At the end of Psalm 90, there is a beautiful cry to the Lord:
Fill us at daybreak with your mercy,
that all our days we may sing for joy.
Make us glad as many days as you humbled us,
for as many years as we have seen trouble.
Show your deeds to your servants,
your glory to their children.
May the favor of the Lord our God be ours.
Prosper the work of our hands!
Prosper the work of our hands!
It is easy to leave God out of our professional life. Some of us may think that our faith and our work don’t really have much to do with each other; what does driving a truck have to do with being a faithful Catholic, for instance? Maybe we work somewhere that has strict rules about displaying religious signs or affiliations – a government job, perhaps. Or maybe you just think that all the “holy roller stuff” is for Sunday mornings and not for work. All that Jesus talk is best left to Father, not me.
If you work full-time, you spend at least 40 hours a week, or 2,400 minutes a week working. That does not take into account the time any of us spend working on chores at home: mowing the lawn, doing laundry, preparing meals.
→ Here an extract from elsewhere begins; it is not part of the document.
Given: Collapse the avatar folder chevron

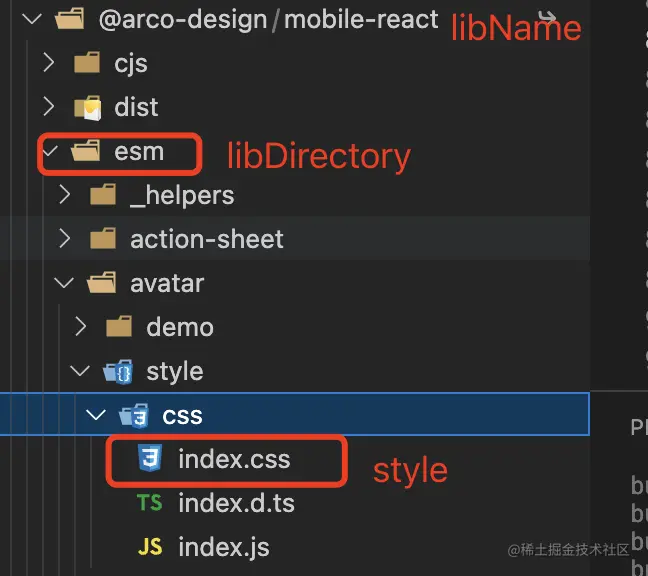Looking at the screenshot, I should point(65,283).
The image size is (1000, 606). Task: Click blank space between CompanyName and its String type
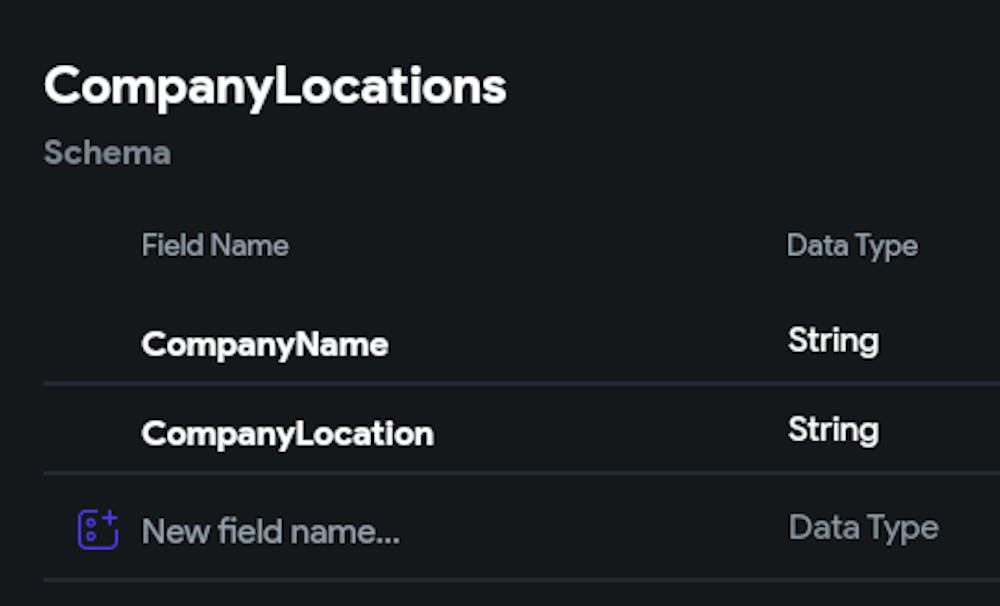coord(590,344)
If we leave God out of this time because we’re not sure He belongs there, that means the majority of our lives is spent without Him. He simply becomes someone we think about for about an hour or so once a week.
How much time do you spend chatting with a co-worker or customers? When you’re home, do you take time from your family to complete projects from your job? All of this is common and sometimes necessary. But how often do you talk to God during your work day? Have you invited Him into your cubicle, your office, the factory floor, the hospital rooms? Do you begin your day asking Him to bless your work that day with His presence?
“Prosper the work of our hands!” This is not about asking God to make us rich. No, it is about reminding ourselves that first and foremost, we serve God. Everything else in our lives springs from that.
“Prosper the work of our hands!” St. John Paul II, in his encyclical Laborem Exercens (Through Work), wrote:
[T]he basis for determining the value of human work is not primarily the kind of work being done but the fact that the one who is doing it is a person. The sources of the dignity of work are to be sought primarily in the subjective dimension, not in the objective one. . . . [T]he whole labor process must be organized and adapted in such a way as to respect the requirements of the person and his or her forms of life, above all life in the home.
God gives our work dignity, because He gives us dignity. No matter the task at hand, no matter our job or career, God wishes for us to invite Him in.
“Prosper the work of our hands!” Today, give over your work to God. Allow Him into your work, paid or unpaid, serving a boss, a company or your family. Remember Him throughout your day. Whatever your task your hands are busy with, ask God to prosper their work.